The dividend may be partly paid as a Property Income Distribution ("PID") and partly paid as a non-PID. The PID element will be
subject to deduction of a 20 per cent withholding tax unless exemptions apply (please refer to the PID special note below). Any non-
PID element will be treated as an ordinary UK company dividend. For South African shareholders, non-PID cash dividends may be
subject to deduction of South African Dividends Tax at 15 per cent.

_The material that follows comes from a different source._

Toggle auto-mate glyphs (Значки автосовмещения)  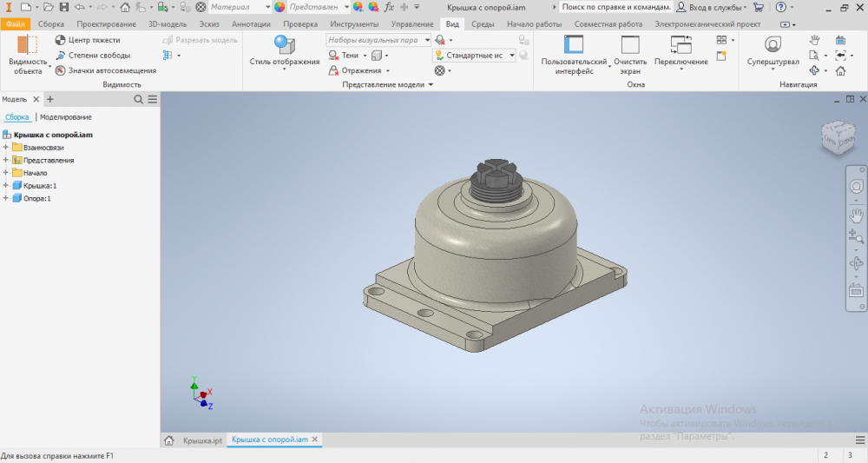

The precise timetable for the proposed dividend payment, and details of the apportionment between the PID and non-PID elements
per share, will be confirmed in due course and made available on the Company's website.


PID SPECIAL NOTE:
UK shareholders:

For those who are eligible for exemption from the 20 per cent withholding tax and have not previously registered for exemption, an
HM Revenue & Customs ("HMRC") Tax Exemption Declaration is available for download from the "Investors" section of the Intu
Properties plc website (intugroup.co.uk), or on request to our UK registrars, Capita Asset Services. Validly completed forms must be
received by Capita Asset Services no later than the dividend Record Date, to be advised; otherwise the dividend will be paid after
deduction of tax.

South African and other non-UK shareholders:
South African shareholders may apply to HMRC after payment of the dividend for a refund of the difference between the 20 per cent
withholding tax and the UK/South African double taxation treaty rate of 15 per cent. Other non-UK shareholders may be able to
make similar claims for a refund of UK withholding tax deducted. Refund application forms for all non-UK shareholders are available
for download from the "Investors" section of the Intu Properties plc website (intugroup.co.uk), or on request to our South African
registrars, Computershare, or HMRC. UK withholding tax refunds are not claimable from Intu Properties plc, the South African
Revenue Service ("SARS") or other national authorities, only from the UK's HMRC.

Additional information on PIDs can be found at intugroup.co.uk/investors/shareholders-bondholders/real-estate-investment-trust/.
The above does not constitute advice and shareholders should seek their own professional guidance. Intu Properties plc does not
accept liability for any loss suffered arising from reliance on the above.